#### [Exercise requirements]
List each line in the records below that contains the string "will". Case counts.

#### [Supplied material]
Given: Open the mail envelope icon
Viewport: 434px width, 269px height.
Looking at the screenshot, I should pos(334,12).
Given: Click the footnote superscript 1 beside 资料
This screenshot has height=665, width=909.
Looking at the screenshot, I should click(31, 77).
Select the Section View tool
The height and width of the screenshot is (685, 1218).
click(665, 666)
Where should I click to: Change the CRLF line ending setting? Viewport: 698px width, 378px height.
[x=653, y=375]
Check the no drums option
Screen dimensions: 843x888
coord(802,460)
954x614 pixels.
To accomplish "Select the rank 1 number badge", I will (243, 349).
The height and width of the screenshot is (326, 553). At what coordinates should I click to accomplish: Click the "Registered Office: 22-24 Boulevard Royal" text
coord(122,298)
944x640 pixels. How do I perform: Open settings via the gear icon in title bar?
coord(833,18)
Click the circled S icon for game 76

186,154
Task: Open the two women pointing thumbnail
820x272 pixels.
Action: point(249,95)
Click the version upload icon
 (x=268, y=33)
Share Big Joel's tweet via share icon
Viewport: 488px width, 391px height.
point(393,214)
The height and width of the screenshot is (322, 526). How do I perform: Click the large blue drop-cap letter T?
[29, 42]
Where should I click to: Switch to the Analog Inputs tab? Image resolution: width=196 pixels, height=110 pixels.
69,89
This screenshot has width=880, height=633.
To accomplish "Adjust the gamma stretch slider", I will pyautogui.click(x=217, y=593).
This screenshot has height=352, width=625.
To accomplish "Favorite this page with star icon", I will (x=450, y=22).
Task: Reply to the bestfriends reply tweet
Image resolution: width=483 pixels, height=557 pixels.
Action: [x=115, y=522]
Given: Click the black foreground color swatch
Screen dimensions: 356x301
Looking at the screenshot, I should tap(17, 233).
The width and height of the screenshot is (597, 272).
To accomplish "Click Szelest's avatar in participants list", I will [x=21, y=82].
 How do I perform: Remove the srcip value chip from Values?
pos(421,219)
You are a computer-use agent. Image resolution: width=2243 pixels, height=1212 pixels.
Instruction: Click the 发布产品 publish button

#### [Task answer]
To accomplish "Select the rank 1 number badge", I will (243, 349).
To accomplish "Adjust the gamma stretch slider", I will pyautogui.click(x=217, y=593).
To accomplish "Favorite this page with star icon", I will (x=450, y=22).
To accomplish "Click Szelest's avatar in participants list", I will [x=21, y=82].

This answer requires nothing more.